__Work instructions__. Pictures aside, reproduce exactly and only the lines from the one containing "Select Enter values separated by new line" through the end of the records.

__Exercise data__.
>>>>>
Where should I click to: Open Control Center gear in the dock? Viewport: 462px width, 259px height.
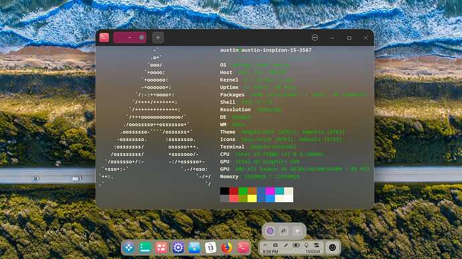click(x=178, y=248)
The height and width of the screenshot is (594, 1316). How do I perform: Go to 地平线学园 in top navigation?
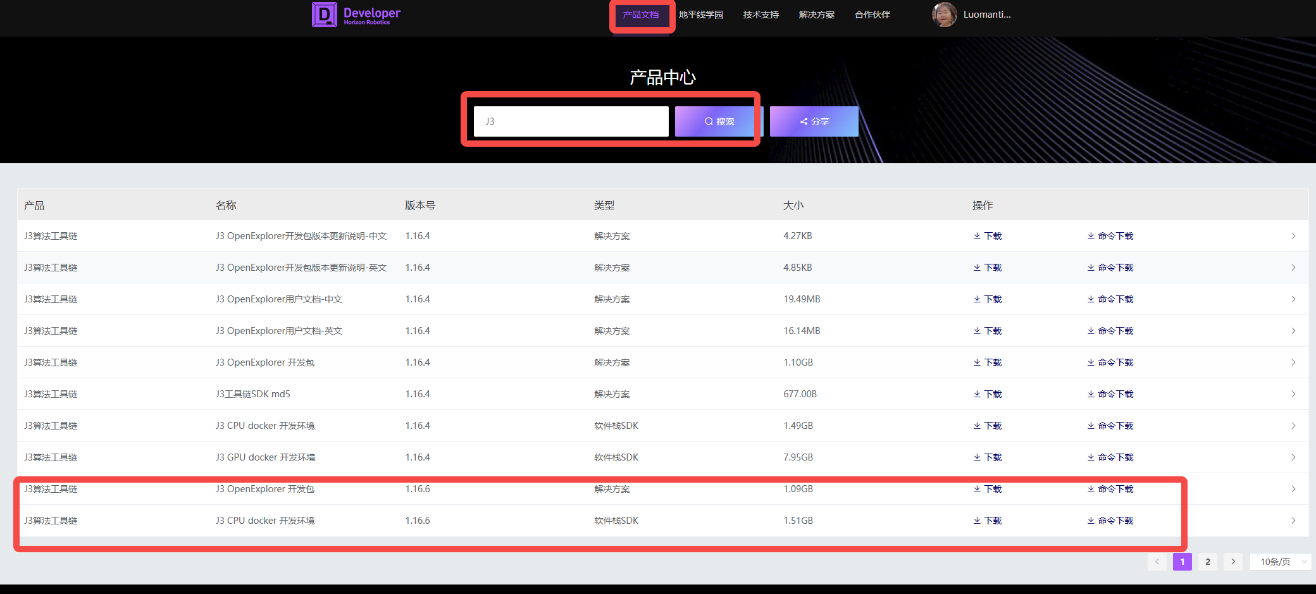(x=701, y=15)
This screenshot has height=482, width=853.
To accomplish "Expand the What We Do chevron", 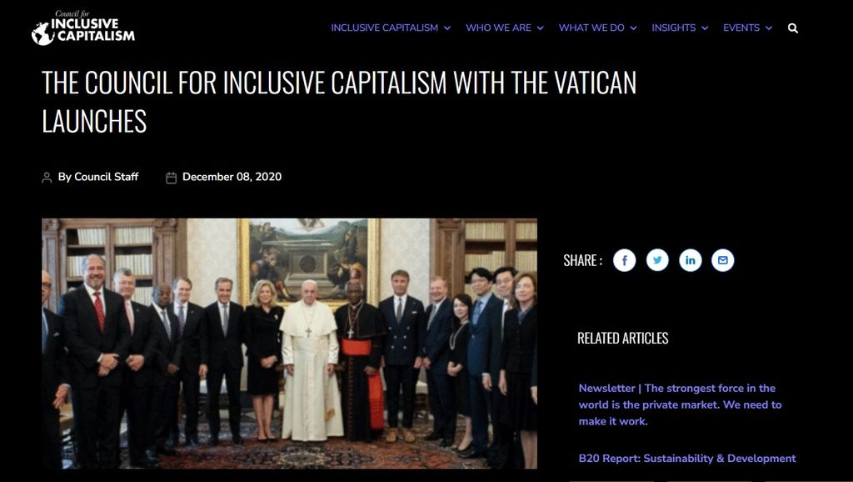I will click(633, 28).
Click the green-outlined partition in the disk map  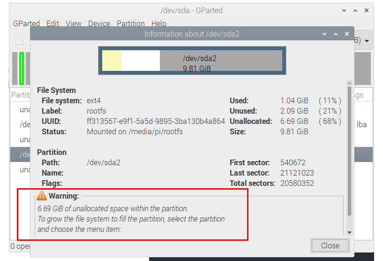22,69
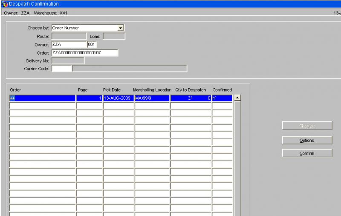Click the Order number input field
Viewport: 341px width, 216px height.
tap(85, 53)
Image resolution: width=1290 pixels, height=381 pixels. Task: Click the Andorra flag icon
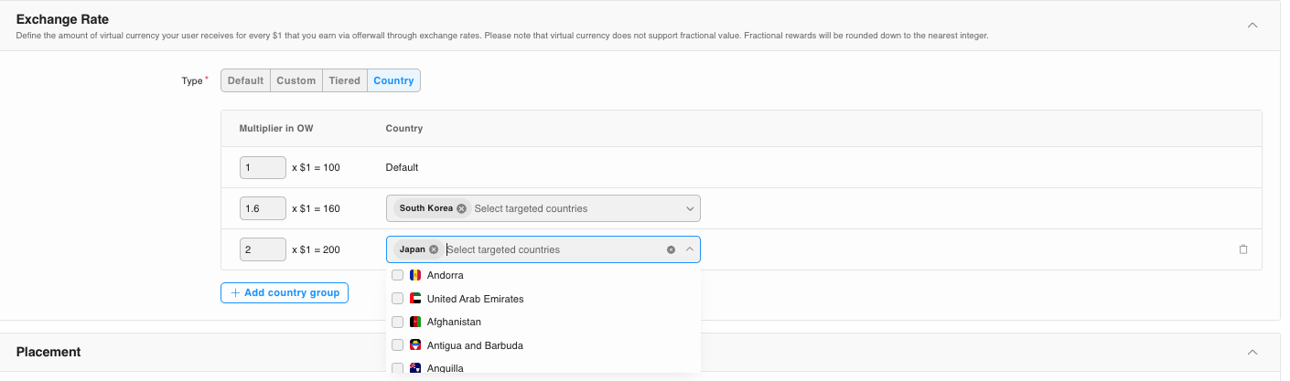click(x=415, y=275)
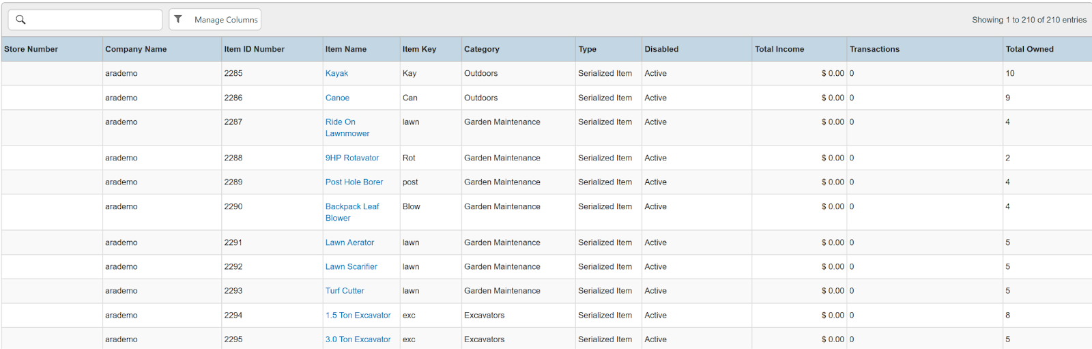This screenshot has height=349, width=1092.
Task: Sort table by Company Name header
Action: pos(136,49)
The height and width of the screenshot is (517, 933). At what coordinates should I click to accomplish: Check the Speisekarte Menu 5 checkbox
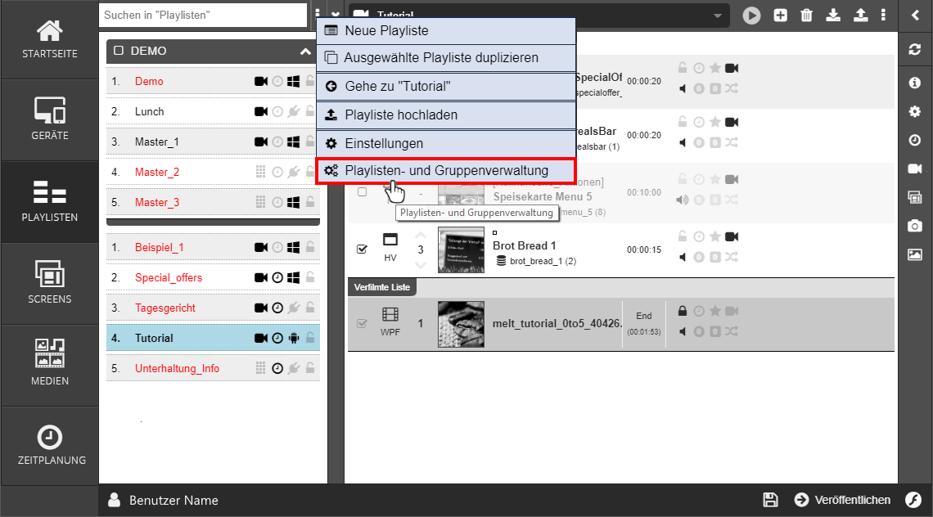[x=363, y=191]
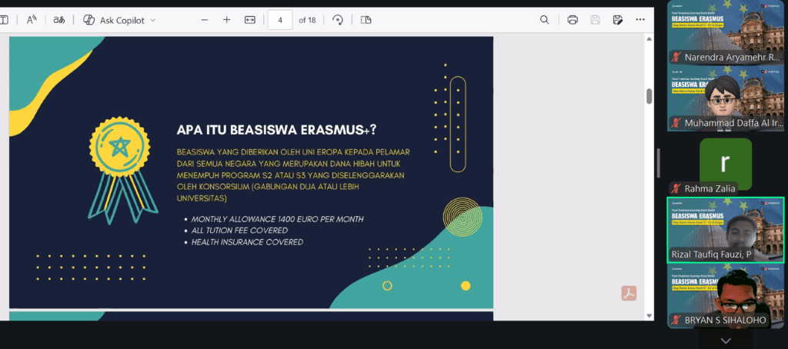Select Rahma Zalia participant tile

click(x=725, y=165)
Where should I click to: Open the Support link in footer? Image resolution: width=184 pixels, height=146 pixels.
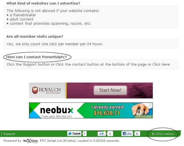tap(9, 134)
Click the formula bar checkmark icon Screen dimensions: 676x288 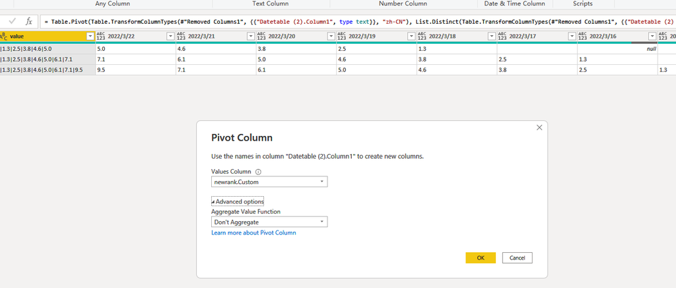pyautogui.click(x=12, y=22)
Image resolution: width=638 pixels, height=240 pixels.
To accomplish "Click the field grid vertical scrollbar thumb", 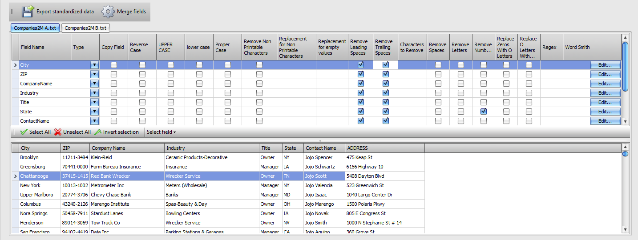I will (x=625, y=67).
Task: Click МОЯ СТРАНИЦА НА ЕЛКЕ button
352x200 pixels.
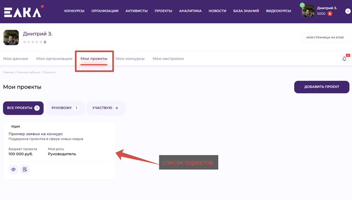Action: [x=325, y=37]
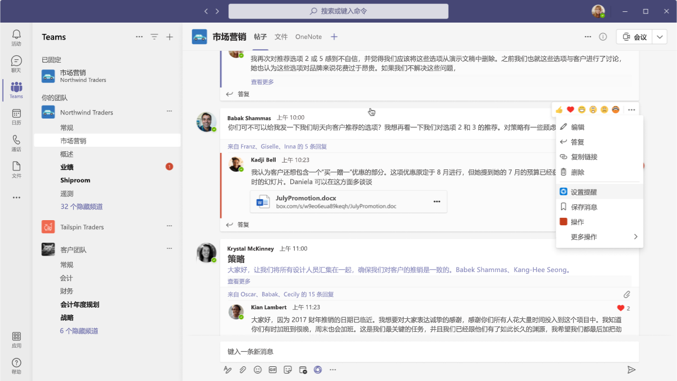This screenshot has width=677, height=381.
Task: Click the red 操作 square in menu
Action: (563, 222)
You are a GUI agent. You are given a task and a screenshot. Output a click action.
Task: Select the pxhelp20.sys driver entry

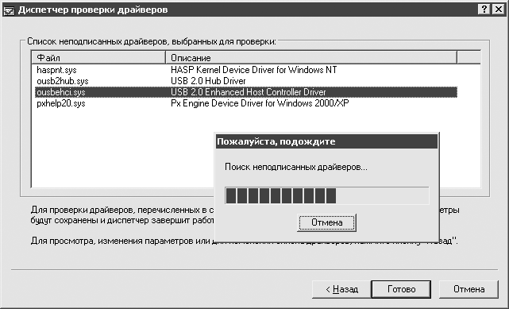coord(61,103)
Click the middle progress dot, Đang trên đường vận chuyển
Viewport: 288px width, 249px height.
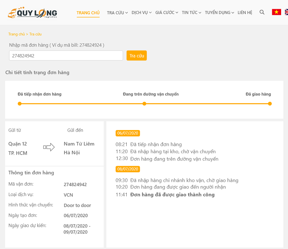(x=144, y=104)
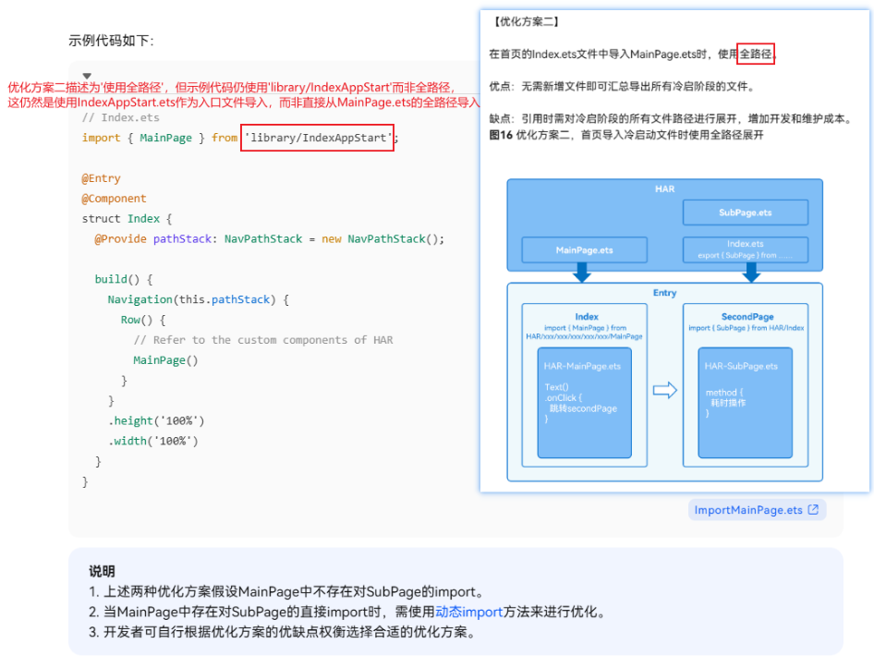Click the HAR-MainPage.ets block in the diagram
The image size is (874, 668).
pos(584,403)
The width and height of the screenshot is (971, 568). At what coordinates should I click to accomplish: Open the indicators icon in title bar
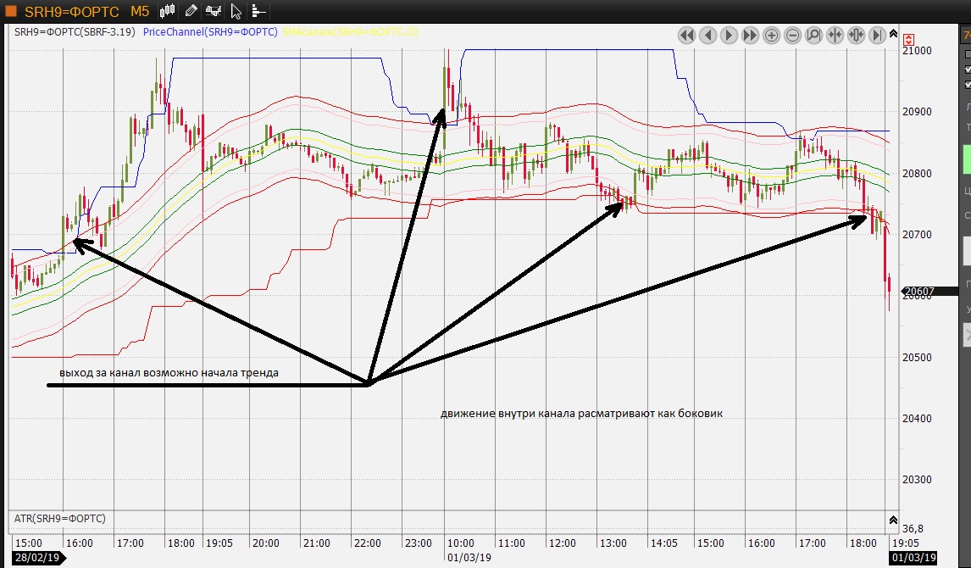(215, 11)
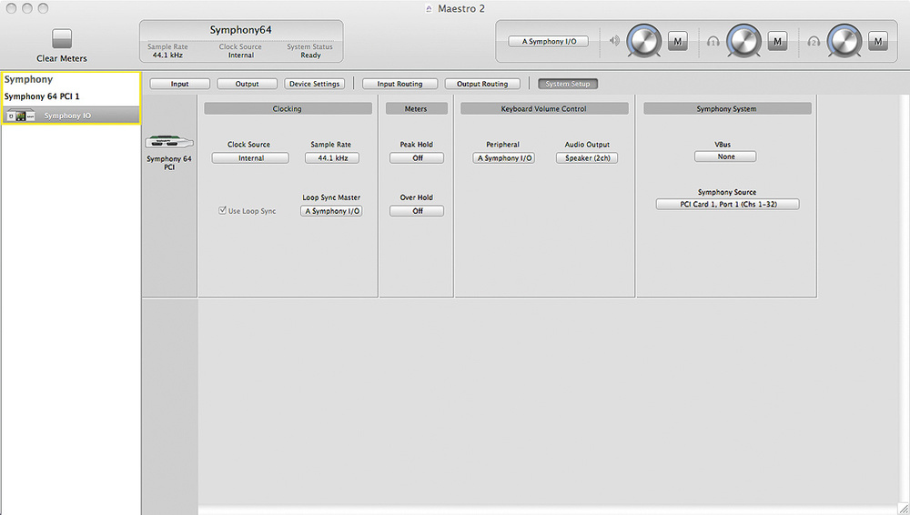Toggle the Use Loop Sync checkbox
This screenshot has height=515, width=910.
click(223, 211)
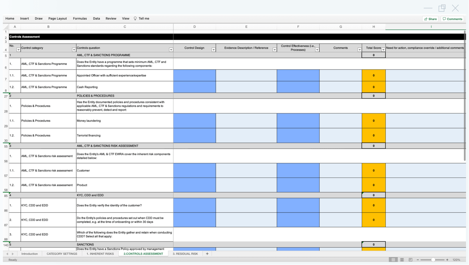The image size is (469, 265).
Task: Open the Total Score filter dropdown
Action: pyautogui.click(x=383, y=49)
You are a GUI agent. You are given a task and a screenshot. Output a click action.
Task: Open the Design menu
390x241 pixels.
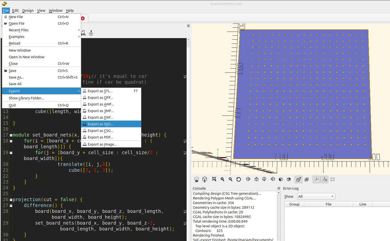click(x=28, y=10)
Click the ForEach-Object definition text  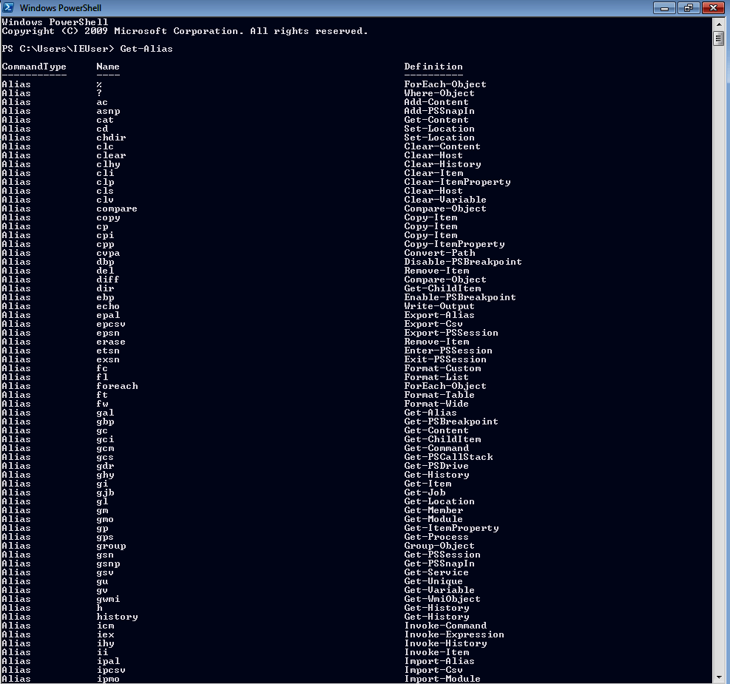click(x=445, y=84)
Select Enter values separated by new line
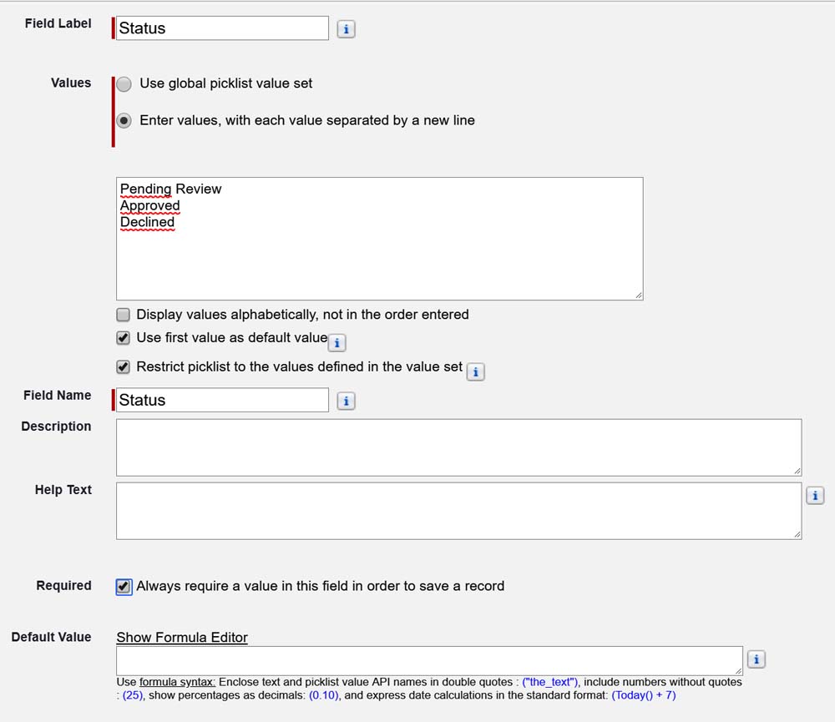Viewport: 835px width, 722px height. coord(124,121)
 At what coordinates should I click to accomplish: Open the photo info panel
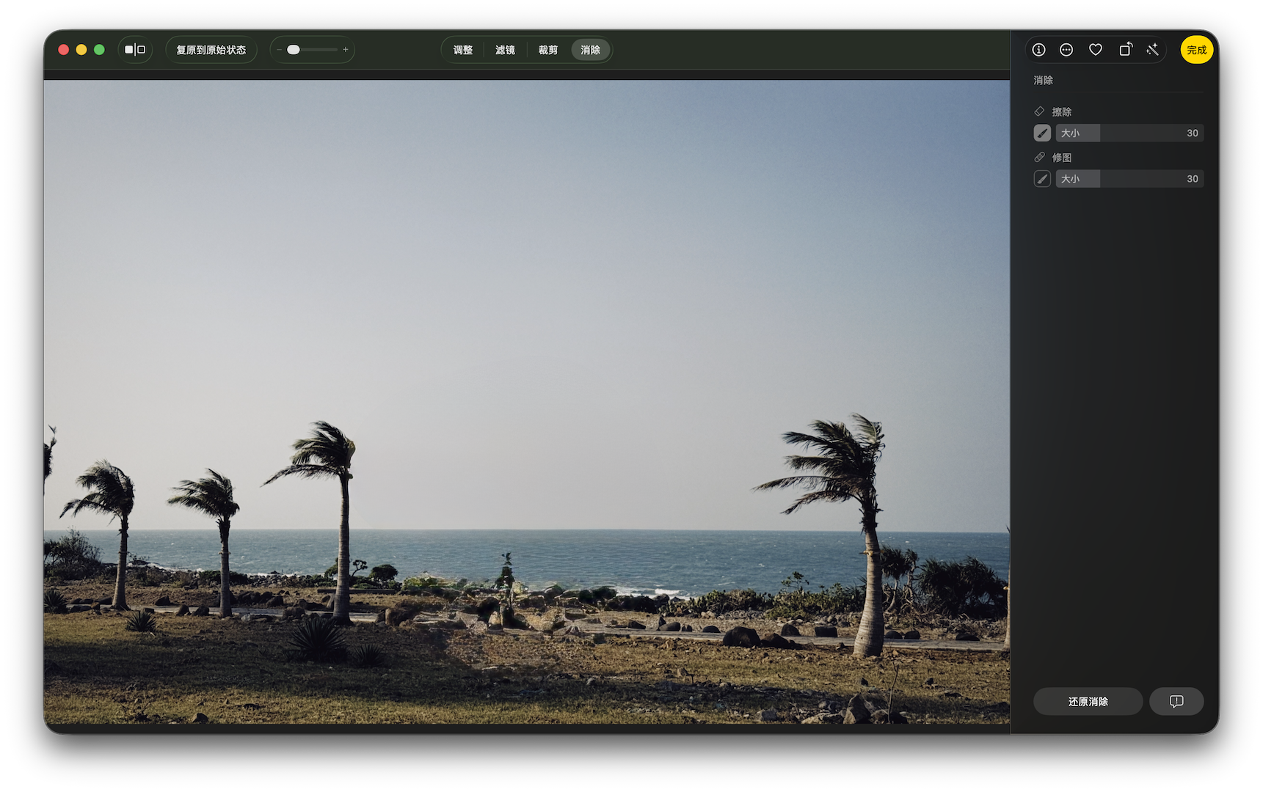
<<<<<
__Answer space__.
Select Enter values separated by new line
Viewport: 835px width, 722px height. coord(124,121)
 At what coordinates should I click to accomplish: Open the photo info panel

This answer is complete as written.